[Click-target data]
begin
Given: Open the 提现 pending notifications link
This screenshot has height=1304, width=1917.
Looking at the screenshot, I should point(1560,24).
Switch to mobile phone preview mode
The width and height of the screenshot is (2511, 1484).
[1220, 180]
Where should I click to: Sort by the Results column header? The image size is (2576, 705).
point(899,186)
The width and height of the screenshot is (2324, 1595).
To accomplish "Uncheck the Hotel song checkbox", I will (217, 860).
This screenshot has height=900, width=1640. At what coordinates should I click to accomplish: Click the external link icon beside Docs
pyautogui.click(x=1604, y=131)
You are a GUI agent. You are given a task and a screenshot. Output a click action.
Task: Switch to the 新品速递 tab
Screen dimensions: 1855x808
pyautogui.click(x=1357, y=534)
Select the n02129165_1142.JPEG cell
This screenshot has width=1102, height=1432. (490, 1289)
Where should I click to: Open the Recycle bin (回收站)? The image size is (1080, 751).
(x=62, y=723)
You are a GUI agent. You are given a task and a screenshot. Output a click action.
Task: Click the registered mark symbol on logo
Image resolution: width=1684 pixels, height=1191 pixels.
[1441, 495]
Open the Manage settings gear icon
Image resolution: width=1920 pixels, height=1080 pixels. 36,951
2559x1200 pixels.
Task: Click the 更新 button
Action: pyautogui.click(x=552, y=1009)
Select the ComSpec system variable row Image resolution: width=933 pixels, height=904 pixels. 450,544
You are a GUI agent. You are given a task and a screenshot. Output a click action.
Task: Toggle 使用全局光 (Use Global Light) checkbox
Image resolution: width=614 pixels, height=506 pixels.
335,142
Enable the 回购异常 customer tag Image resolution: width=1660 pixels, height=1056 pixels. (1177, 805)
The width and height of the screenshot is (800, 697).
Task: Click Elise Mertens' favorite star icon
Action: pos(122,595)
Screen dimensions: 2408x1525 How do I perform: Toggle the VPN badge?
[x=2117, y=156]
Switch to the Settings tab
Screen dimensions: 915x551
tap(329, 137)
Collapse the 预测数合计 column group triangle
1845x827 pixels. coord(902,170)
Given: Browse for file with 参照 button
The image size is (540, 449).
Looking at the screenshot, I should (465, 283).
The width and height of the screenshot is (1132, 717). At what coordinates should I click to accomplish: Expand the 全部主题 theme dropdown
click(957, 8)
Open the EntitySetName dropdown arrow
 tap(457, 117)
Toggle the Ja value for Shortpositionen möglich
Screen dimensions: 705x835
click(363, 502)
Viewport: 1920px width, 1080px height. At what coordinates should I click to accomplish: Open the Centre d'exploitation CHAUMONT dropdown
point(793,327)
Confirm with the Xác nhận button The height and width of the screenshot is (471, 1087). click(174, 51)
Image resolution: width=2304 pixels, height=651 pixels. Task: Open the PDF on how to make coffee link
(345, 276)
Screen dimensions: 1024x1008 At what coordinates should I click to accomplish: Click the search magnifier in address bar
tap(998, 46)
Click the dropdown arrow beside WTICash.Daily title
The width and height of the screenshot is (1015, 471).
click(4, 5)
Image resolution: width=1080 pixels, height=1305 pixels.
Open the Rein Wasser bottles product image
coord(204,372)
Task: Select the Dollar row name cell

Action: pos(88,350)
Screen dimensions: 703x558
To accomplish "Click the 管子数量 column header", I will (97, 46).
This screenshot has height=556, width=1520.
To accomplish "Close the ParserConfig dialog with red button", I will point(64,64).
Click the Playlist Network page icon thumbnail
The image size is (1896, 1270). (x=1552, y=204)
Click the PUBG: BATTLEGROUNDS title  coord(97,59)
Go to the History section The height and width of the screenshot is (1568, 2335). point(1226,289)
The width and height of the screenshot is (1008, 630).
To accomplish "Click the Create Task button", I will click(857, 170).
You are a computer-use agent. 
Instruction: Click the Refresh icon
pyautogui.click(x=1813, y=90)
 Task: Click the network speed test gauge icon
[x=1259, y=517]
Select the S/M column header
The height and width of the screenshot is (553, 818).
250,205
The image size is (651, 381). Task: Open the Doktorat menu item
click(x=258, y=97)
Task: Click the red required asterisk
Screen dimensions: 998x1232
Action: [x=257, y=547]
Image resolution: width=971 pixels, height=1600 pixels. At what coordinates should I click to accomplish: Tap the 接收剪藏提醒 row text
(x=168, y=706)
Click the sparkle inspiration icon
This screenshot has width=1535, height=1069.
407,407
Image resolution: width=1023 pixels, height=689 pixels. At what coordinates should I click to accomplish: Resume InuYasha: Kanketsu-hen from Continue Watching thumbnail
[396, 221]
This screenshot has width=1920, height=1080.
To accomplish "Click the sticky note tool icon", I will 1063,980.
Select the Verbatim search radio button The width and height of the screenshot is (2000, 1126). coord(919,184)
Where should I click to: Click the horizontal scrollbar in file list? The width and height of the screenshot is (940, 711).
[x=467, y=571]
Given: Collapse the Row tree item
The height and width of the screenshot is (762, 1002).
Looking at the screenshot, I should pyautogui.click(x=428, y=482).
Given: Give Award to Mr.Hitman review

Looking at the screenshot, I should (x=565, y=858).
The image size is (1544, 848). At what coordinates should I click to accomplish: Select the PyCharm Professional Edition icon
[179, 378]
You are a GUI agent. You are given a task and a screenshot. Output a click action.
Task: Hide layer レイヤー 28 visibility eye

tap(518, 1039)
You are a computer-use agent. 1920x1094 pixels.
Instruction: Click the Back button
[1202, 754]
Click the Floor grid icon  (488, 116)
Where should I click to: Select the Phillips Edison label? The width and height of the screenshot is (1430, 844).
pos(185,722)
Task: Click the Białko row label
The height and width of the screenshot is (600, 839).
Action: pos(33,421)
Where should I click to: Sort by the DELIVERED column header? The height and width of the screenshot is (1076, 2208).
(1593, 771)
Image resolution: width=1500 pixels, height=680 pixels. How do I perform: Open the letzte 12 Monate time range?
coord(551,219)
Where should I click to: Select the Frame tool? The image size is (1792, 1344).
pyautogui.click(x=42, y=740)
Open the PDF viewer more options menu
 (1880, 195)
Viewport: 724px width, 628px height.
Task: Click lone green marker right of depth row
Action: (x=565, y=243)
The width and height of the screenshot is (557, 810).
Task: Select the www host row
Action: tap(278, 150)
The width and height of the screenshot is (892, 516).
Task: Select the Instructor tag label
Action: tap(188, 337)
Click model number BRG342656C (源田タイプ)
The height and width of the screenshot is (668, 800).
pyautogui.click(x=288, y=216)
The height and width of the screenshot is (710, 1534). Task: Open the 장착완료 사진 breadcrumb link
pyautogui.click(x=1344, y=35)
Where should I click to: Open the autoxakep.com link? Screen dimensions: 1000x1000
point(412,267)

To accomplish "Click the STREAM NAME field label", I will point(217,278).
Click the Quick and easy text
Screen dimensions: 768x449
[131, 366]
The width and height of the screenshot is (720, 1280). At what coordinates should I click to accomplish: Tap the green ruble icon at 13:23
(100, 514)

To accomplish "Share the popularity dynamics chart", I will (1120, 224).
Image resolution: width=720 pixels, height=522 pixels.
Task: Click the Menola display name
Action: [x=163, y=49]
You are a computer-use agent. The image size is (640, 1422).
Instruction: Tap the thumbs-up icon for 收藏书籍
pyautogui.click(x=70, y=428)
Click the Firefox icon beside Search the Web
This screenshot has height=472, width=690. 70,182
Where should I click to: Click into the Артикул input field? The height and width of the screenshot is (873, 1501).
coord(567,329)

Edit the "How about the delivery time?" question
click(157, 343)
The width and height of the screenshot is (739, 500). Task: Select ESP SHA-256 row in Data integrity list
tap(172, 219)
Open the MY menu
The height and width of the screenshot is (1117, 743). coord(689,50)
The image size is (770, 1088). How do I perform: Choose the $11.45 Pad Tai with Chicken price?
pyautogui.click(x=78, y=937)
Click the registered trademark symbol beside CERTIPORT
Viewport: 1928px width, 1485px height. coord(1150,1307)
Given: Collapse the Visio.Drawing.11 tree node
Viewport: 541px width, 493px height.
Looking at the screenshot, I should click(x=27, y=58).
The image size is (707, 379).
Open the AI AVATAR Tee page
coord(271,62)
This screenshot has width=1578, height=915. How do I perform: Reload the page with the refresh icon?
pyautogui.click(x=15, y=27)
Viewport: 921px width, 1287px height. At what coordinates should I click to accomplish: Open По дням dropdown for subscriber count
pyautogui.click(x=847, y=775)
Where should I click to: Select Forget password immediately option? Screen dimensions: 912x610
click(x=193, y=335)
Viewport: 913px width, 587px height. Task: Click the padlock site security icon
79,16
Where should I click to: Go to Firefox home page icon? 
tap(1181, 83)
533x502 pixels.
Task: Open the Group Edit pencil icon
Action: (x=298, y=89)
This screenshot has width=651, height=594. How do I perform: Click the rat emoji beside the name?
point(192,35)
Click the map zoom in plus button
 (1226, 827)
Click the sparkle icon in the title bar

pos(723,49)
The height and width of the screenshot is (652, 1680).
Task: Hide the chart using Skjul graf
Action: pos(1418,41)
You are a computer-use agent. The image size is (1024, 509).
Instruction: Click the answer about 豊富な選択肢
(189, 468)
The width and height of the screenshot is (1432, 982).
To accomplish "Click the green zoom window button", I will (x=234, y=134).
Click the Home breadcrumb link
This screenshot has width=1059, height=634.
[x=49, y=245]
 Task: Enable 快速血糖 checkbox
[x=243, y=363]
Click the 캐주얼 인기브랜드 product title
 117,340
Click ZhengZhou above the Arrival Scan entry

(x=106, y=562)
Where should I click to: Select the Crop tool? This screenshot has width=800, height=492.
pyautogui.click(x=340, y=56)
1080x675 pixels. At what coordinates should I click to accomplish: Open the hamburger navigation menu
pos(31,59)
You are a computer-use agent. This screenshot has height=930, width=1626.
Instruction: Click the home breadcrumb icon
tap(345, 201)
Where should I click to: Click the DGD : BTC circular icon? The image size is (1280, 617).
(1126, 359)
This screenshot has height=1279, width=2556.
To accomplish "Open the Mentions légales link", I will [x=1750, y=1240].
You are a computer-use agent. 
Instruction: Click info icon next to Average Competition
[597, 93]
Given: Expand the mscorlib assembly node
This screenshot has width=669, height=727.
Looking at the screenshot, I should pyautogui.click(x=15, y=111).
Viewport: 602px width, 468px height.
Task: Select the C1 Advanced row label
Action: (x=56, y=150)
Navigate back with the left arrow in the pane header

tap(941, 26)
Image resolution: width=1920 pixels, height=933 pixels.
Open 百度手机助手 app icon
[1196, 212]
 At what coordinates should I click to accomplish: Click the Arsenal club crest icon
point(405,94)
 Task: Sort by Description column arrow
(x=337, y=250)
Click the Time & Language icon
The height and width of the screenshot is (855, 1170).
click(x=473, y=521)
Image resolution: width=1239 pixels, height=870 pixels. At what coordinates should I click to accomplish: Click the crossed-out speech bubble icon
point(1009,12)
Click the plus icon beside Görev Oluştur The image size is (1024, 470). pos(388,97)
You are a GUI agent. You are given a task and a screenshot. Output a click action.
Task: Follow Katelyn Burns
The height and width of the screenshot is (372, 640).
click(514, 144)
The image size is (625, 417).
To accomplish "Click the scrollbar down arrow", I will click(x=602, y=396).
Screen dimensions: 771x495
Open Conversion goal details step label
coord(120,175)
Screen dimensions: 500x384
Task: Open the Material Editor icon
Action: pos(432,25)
end
Lay out the material from the line containing "Where should I click to: Select Forget" through the line containing "Action: (x=298, y=89)" as a Markdown table with the columns No. and Text, one row per line with no blank lines.

| No. | Text |
|---|---|
| 1 | Where should I click to: Select Forget password immediately option? Screen dimensions: 912x610 |
| 2 | click(x=193, y=335) |
| 3 | Viewport: 913px width, 587px height. Task: Click the padlock site security icon |
| 4 | 79,16 |
| 5 | Where should I click to: Go to Firefox home page icon?  |
| 6 | tap(1181, 83) |
| 7 | 533x502 pixels. |
| 8 | Task: Open the Group Edit pencil icon |
| 9 | Action: (x=298, y=89) |